By Rick Esenberg

(Rick Esenberg is the President of the Wisconsin Institute for Law & Liberty. The views expressed here are his own and are not on behalf of the organization.)

Some like to say that judges should be neither conservative or liberal. While I think that aims at an important truth – judging is not about reaching a particular political result – it ignores very real differences in judicial philosophy. There are “conservative” and “liberal” judges, but it is important to understand what this means. Both operate, for the most part, within a common legal culture and discipline.
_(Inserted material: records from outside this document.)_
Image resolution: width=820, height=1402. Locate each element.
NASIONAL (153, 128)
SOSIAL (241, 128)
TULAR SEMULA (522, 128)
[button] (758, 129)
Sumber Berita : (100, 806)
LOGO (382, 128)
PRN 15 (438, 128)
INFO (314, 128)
But conservative and liberal judges tend to differ both in the way they read the Constitution and their sense of what our state and federal constitutions were designed to do.
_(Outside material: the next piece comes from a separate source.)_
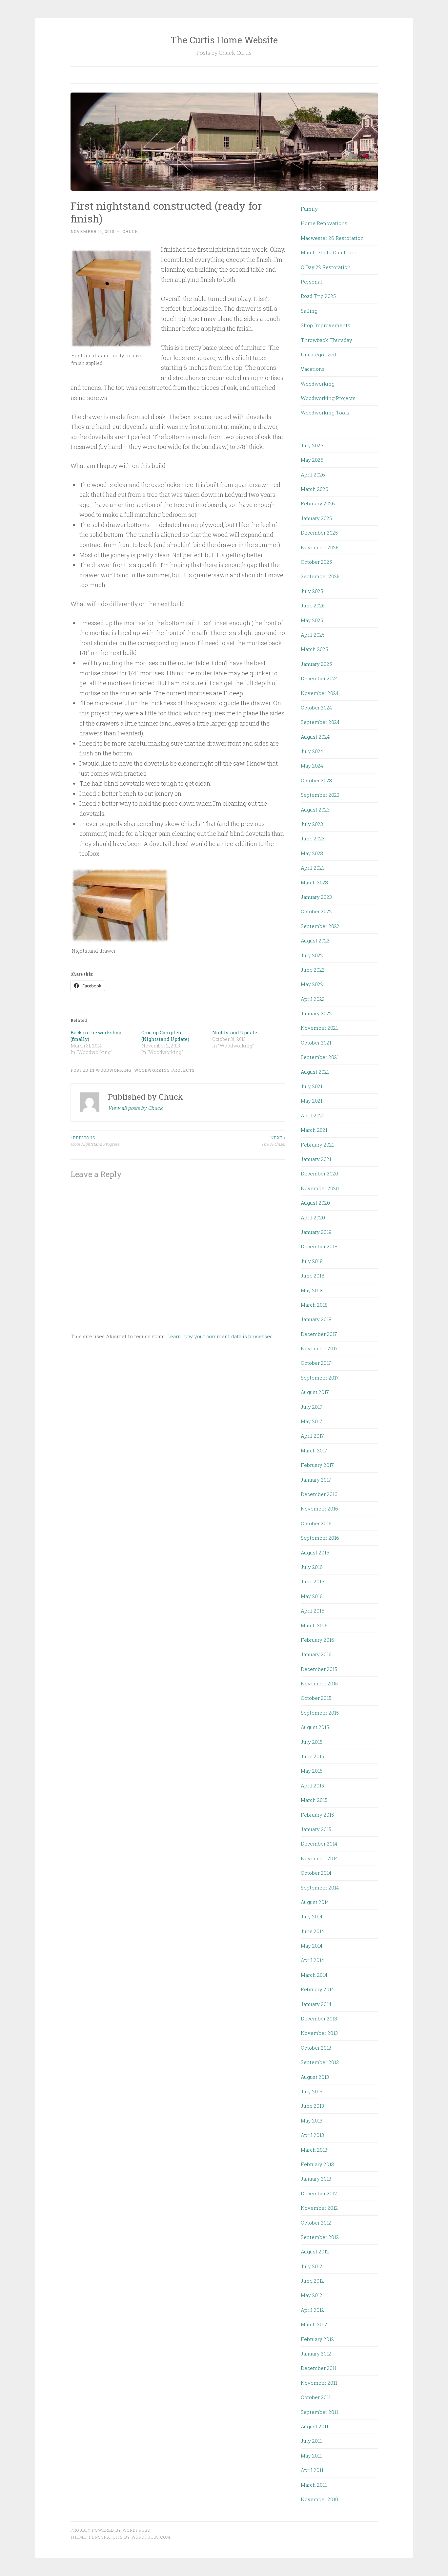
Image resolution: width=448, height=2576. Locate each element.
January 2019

In simple form, conservatives are more likely to emphasize the text and history of the document, preferring its “original” meaning.  They ask the words say and what would they have meant to the public at the time they were adopted. This generally, but not always, results in a jurisprudence that emphasizes the Constitution as a set of restraints and checks on the power of government and not as something that shapes or advances particular political outcomes.

Liberal judges tend to prefer more expansive interpretive methods that move beyond the text and its history. They argue that the neutrality sought by conservatives is itself political and are more likely to read the Constitution in light of emerging progressive goals. Liberals are less sympathetic to structural restraints on government authority or general and universal claims of individual liberty – say freedom of speech or religion (which must yield to the interest of certain minorities) or the right to earn a living – and more open to the notion that the Constitution has special solicitude for certain minority groups and a more narrow set of specific personal freedoms, e.g., the right to choose to have an abortion or other freedoms against the imposition of conventional morality.

A case in point is the current state Supreme Court race between Milwaukee County Judge Rebecca Dallet and Sauk County Judge Michael Screnock. Make no mistake about it. Dallet is the liberal and Screnock is the conservative. For example, Dallet initially appeared to attacked Screnock for emphasizing the rule of law:

He’s talking about all this rhetoric about rule of law garbage that is basically — it’s rule of law until it’s something you want changed and then you just go ahead and change it. He’s just saying the same tired old thing that doesn’t mean anything.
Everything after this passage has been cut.